Frequently asked questions
What does a certificate of analysis prove?
A COA documents what was measured, by what method, and the result with measurement uncertainty. It does not prove a product is safe or therapeutic. It proves the lab tested a specific sample and reports those numbers honestly.
How do I read a peptide COA?
Look for: compound identity (mass match), purity percentage (HPLC peak area), measured amount versus claimed amount, contamination screen (heavy metals, endotoxin), method name (HPLC, LC-MS, etc.), analyst signature, and a verification key. Reject any COA that hides the method or shows only a pass/fail with no numbers.

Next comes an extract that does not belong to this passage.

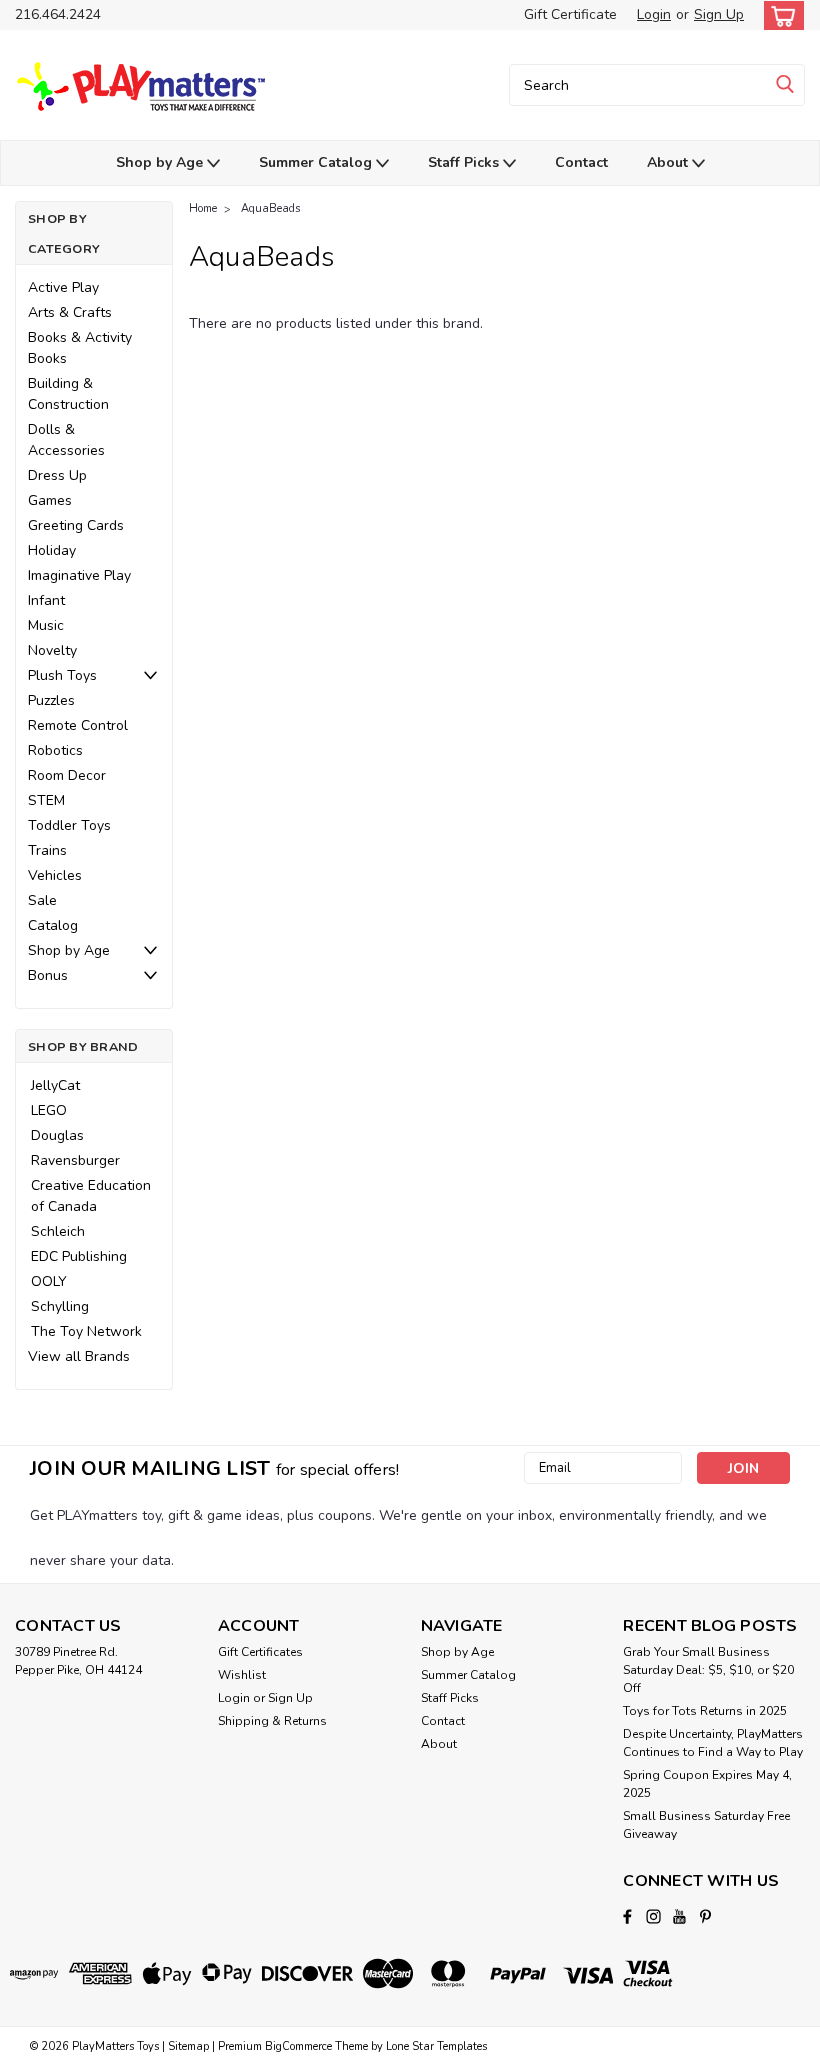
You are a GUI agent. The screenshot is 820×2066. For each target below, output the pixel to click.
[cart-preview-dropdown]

Are vendor COAs trustworthy?
Vendor-issued COAs have a conflict of interest. The same party that profits from sales also reports purity. An independent third-party COA from a separate lab eliminates that conflict. Lumen Labs has no commercial relationship with any vendor we test.
How long is a COA valid?
A COA reports the sample at the time of analysis. It is valid indefinitely as a record of that sample. It does not guarantee future batches from the same vendor or storage stability of the tested product.
Can I verify a Lumen Labs COA?
Yes. Every Lumen Labs COA carries a task number and unique verification key. Visit /pages/verify, enter both, and the original analytical data displays. Records are immutable in our database, so a forged or altered document will fail the match-or-fail lookup.